Don't converse with anyone in the dental field about the impending report. This includes even your closest friends! Gossip wreaks its own havoc, sometimes innocently, but most often not. You don't want to be persecuted as a result of doing what's right for yourself, your patients, and your profession. Let your own personal satisfaction become the reward; don't look for kudos from your friends or the support of fellow dental professionals.

Plan ahead for alternative employment if you're turning in your boss. Secure your next position before reporting your employer, or anyone who could put your job — or the comfort level of your job — in jeopardy. Gauging the effects of your actions on the work environment can be tricky; you may find yourself in a deteriorating atmosphere.

"Until your office is split into factions of some siding with (the employer) and some siding with you," says one whistle-blower, "you don't know the meaning of the word uncomfortable." It's vital to keep your work situation in mind. Everyone realizes the importance of the person who signs the paycheck; so don't automatically expect support from your co-workers. It could never be forthcoming. Whistle-blowing is a solo fight.

In some instances, you may want to obtain legal advice before taking action. A lawyer can discuss any repercussions to consider before going through with a report or complaint. If you are illegally dismissed for whistle-blowing activities, you'll definitely need to seek counsel. It is illegal to be fired for turning in your employer for violations, but that doesn't mean you won't be given a pink slip anyway. Someone might fabricate a few things to push you out of the door, or use other clever tricks to get you out. Be prepared for anything.

Whistle-blowers must get the facts first. Do your homework, and then protect yourself by proceeding with caution and care. You will lessen the risks and hopefully prevent the foul consequences that befall many who tread this path. As dental professionals, we need to police our profession so that we can take pride in it. Without the dedication and fortitude of those who stand up and fight for what is right, we are left working in a profession unworthy of our time and talent.

Author's Note: The facts in this article are true, though some stories are a representative collage of various individual experiences. Identities and details have been altered to protect the anonymity of those who shared their stories.

Cat Zermatt Schmidt, RDH, is a freelance writer living in San Jose, Calif. Her book, "Not Just the Cleaning Lady: A Hygienist's Guide to Survival" is available from PennWell Publishing at 1-800-752-9764. You can email her at cat [email protected].

Protect yourself

Confront the guilty party first. Diplomatically ask if something can be done to correct the infraction and/or alter future behavior.
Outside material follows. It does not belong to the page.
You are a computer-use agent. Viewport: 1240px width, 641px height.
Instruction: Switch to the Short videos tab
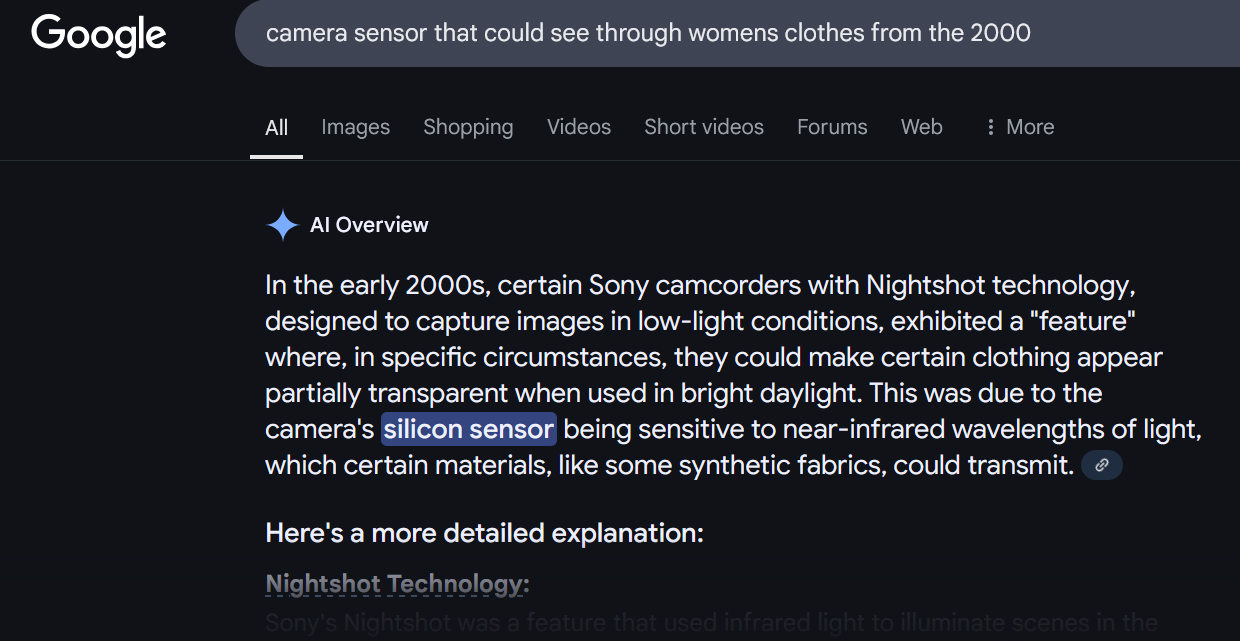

If not, move on to a higher authority.

Document, document, document. Take careful notes; use as much detail as possible including dates, times, places, actions, and parties involved.

Stick with the facts. Keep your emotions out of it. Use logic and reasoning to make your point, not drama or hysterics.
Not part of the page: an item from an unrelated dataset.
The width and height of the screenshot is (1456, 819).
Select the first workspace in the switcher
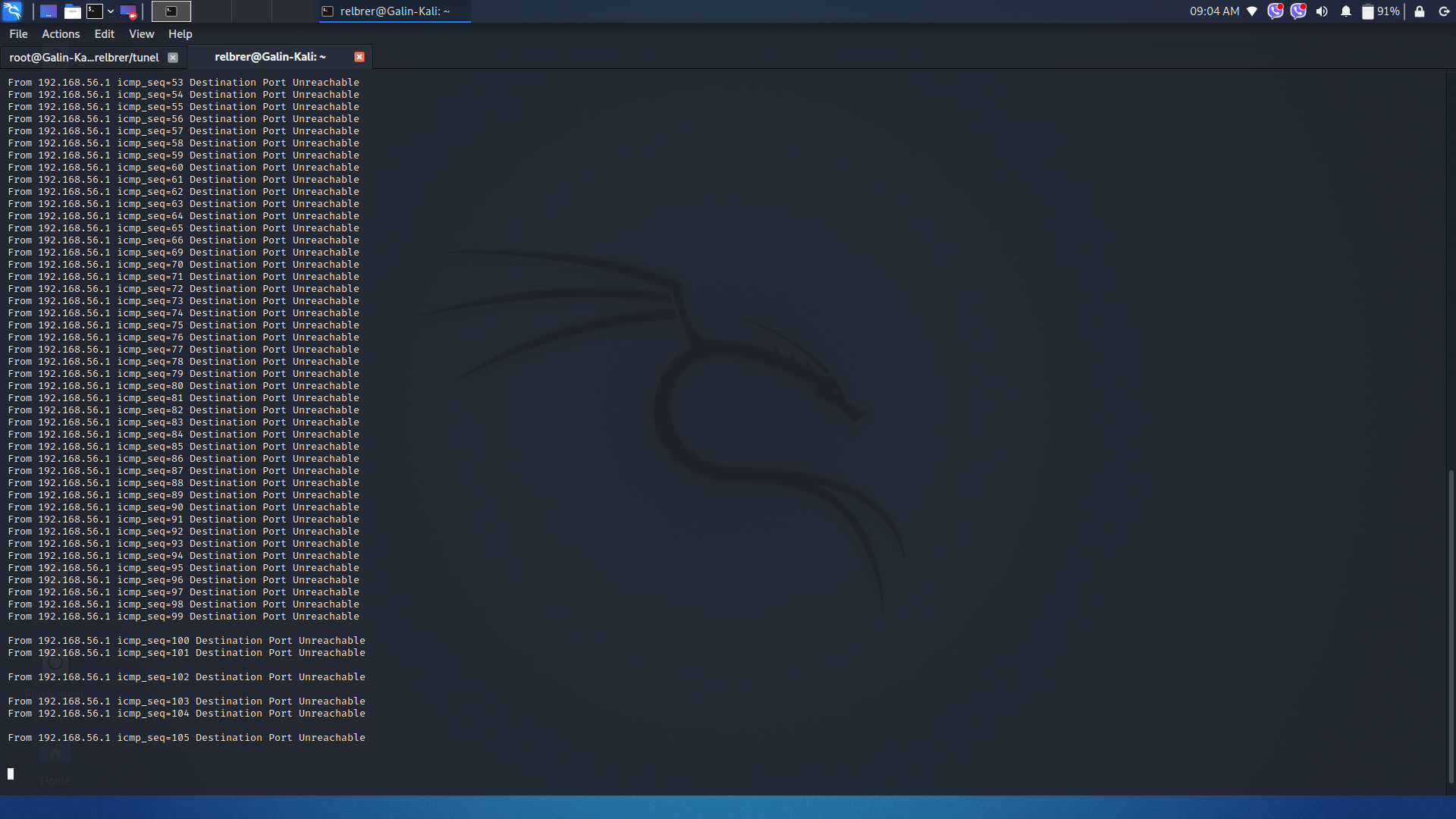[x=171, y=11]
Follow the proper reporting procedures. There is protocol for every step of your journey, so learn the correct method for your particular case.

Keep mum. Don't speak to anyone in dentistry regarding the incident, even your closest friends. Some whistle-blowers encounter ramifications because of gossip spread by co-workers or colleagues in the field.

Don't embellish your story. Let the truth of the incident speak for itself.

Make alternative employment plans. If it seems inevitable that blowing the whistle will put your job in jeopardy, secure another job before making any accusations.

Seek legal advice. You may want to seek the advice of a lawyer before taking action. There could be legal repercussions you haven't thought about.